** The input follows **

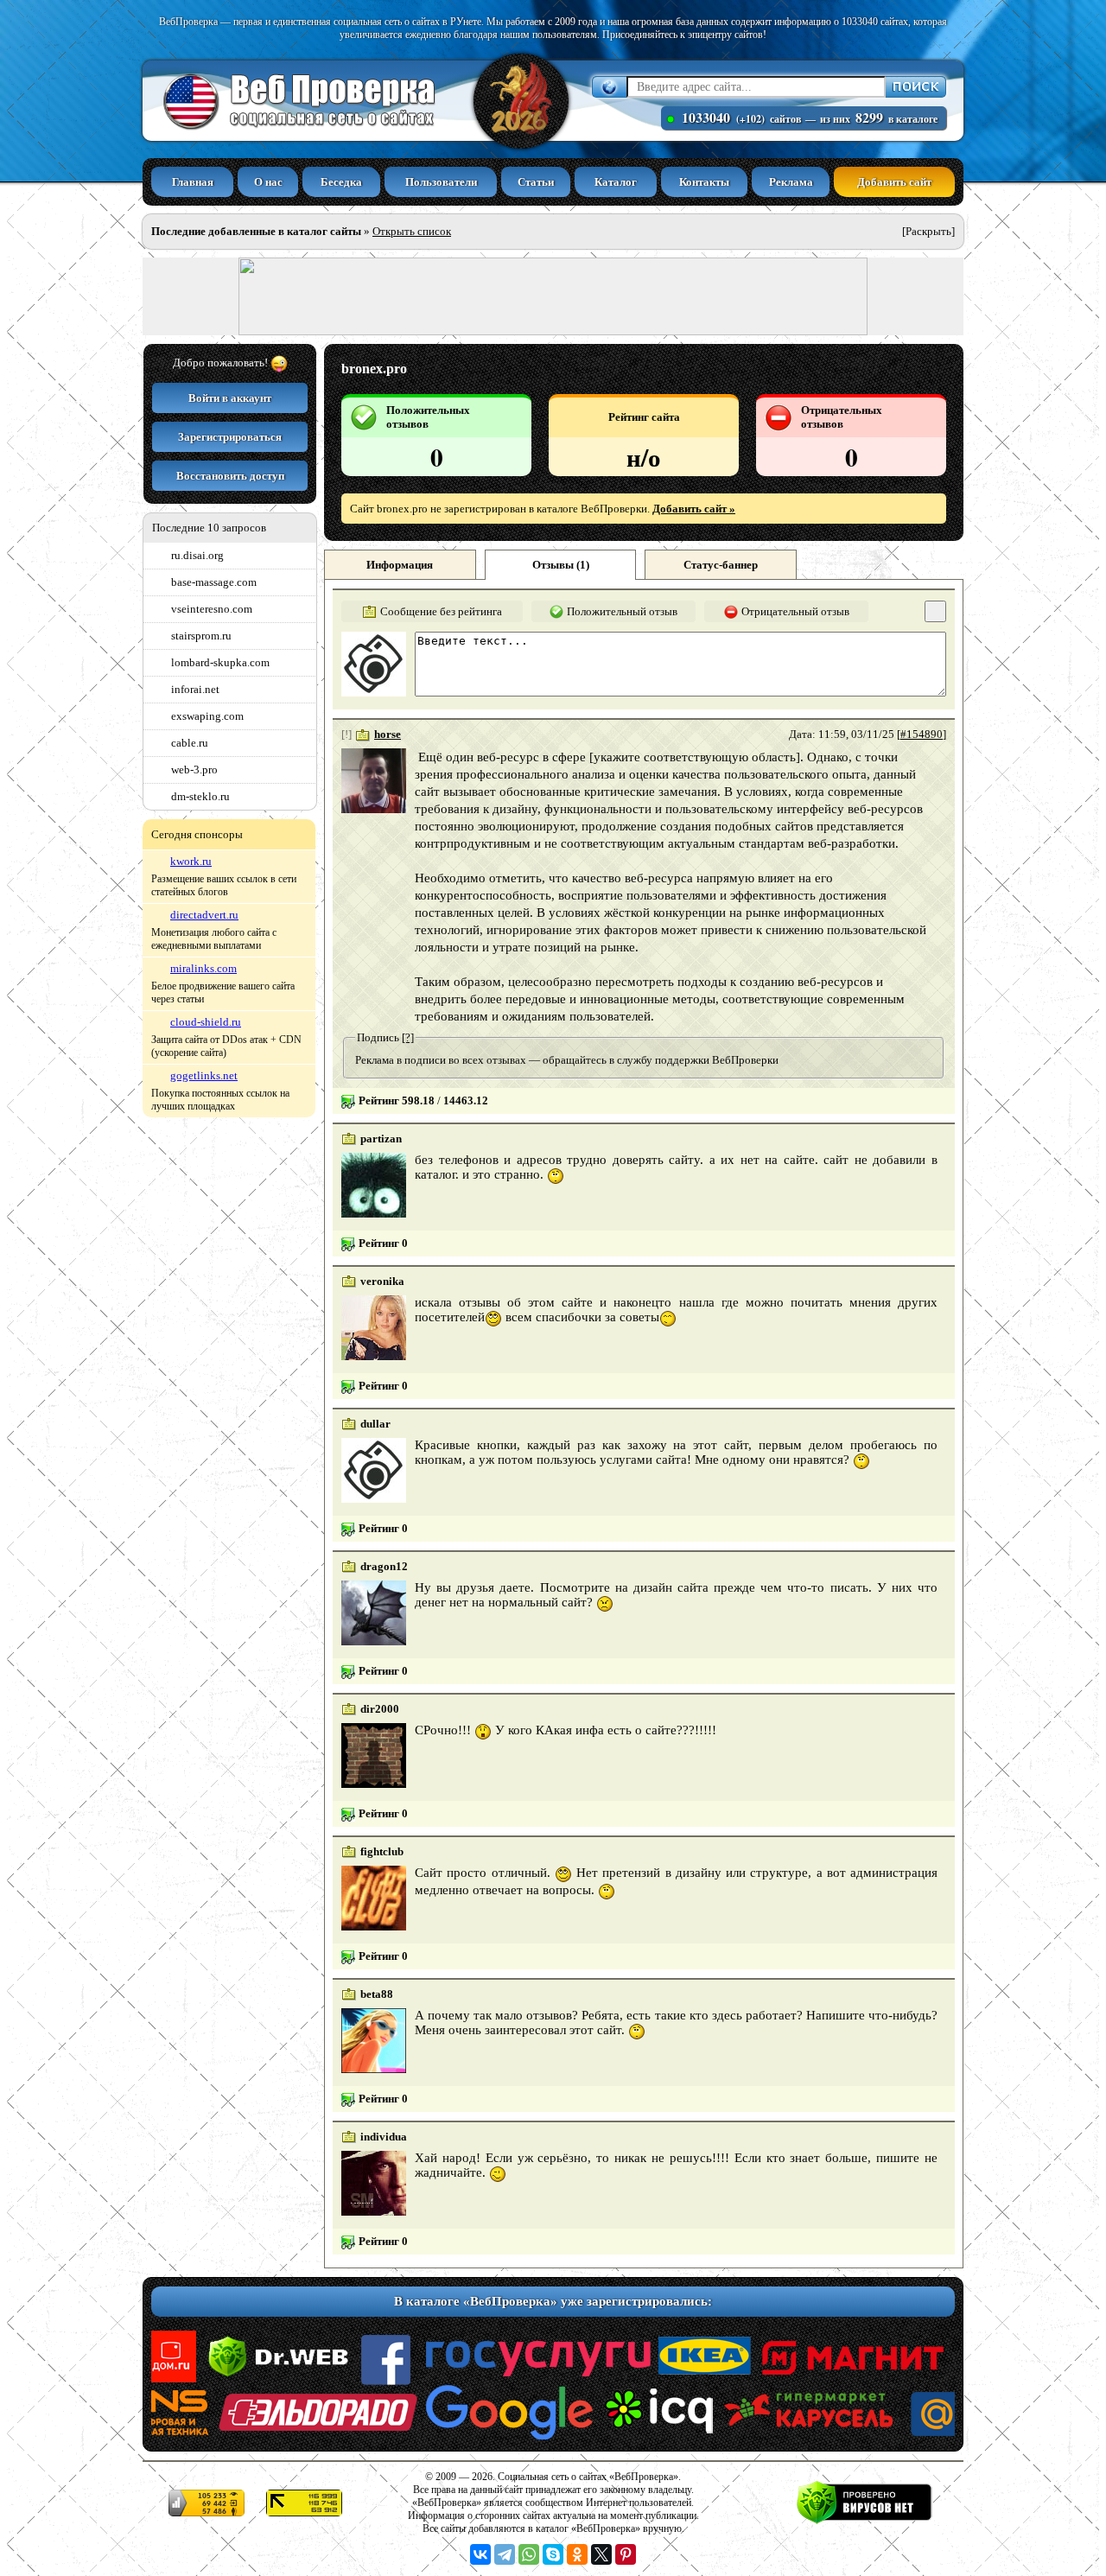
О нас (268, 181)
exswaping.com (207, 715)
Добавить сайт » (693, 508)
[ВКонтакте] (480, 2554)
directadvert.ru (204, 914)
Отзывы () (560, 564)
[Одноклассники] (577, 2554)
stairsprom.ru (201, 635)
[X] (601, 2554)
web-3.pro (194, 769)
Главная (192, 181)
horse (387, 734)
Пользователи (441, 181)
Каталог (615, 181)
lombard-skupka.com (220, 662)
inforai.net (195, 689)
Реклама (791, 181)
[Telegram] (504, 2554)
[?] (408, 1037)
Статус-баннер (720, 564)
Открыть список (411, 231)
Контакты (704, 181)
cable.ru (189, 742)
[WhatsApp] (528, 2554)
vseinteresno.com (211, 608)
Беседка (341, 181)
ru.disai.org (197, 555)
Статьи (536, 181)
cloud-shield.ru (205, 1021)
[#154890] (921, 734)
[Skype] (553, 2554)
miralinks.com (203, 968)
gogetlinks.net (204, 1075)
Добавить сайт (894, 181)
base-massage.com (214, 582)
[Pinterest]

** End of The input **
** The input follows **

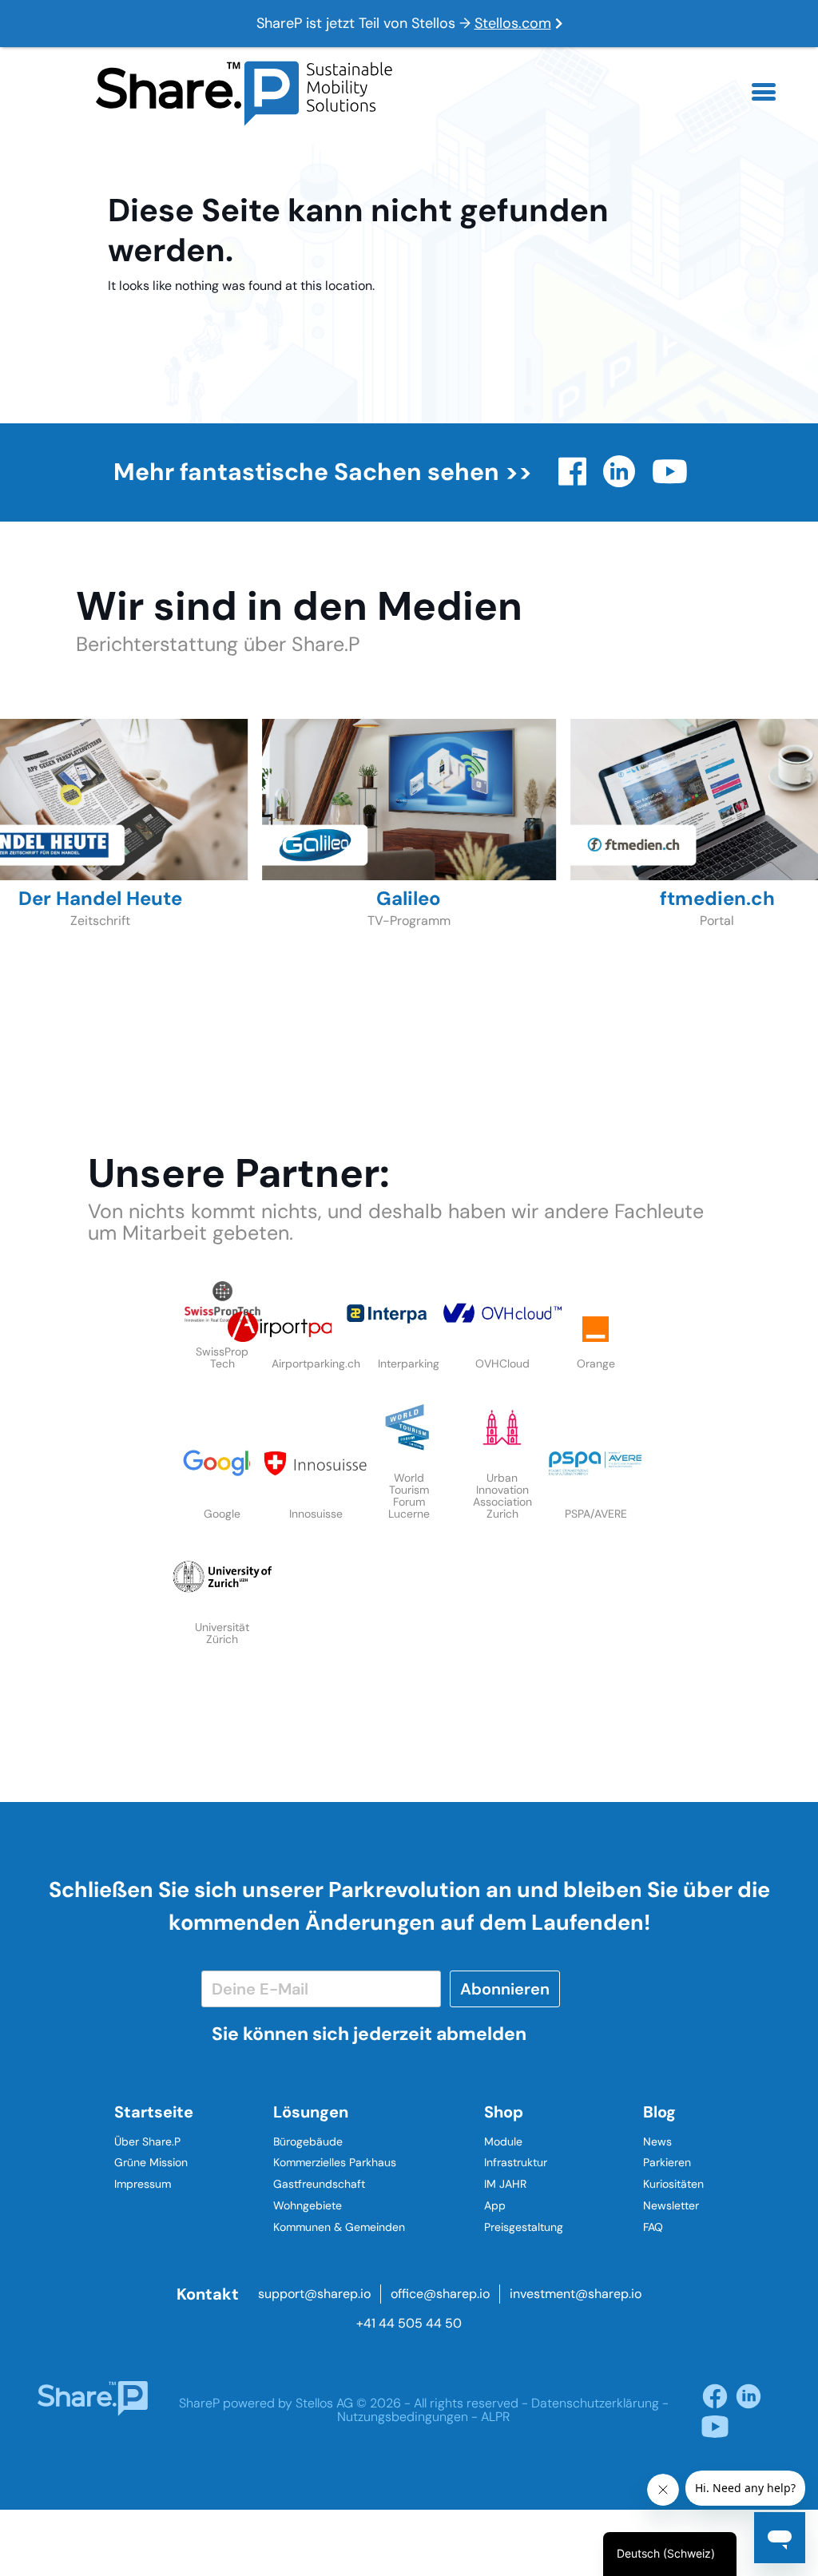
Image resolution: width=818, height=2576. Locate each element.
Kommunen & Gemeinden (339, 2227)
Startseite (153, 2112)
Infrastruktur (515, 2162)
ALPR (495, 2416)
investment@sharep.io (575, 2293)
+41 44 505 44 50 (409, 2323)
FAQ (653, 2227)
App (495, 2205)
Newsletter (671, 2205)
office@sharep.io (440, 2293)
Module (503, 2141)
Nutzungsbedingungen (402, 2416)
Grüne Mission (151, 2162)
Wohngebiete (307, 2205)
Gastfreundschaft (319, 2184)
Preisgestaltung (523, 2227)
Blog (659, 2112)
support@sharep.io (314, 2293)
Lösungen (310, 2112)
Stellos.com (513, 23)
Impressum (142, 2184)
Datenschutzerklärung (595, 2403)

** End of The input **
** The input follows **

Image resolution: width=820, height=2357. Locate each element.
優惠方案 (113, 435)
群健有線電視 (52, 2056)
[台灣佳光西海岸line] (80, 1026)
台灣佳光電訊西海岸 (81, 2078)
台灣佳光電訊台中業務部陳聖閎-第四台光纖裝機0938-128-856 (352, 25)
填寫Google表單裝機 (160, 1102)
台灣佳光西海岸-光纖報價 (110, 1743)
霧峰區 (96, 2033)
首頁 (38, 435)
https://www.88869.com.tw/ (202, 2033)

** End of The input **

## Try it
Each line of the entries that contains the word "Locate" should be listed.

## Problem solution
Image resolution: width=818, height=2576. Locate each element.
Image resolution: width=820, height=2357. Locate each element.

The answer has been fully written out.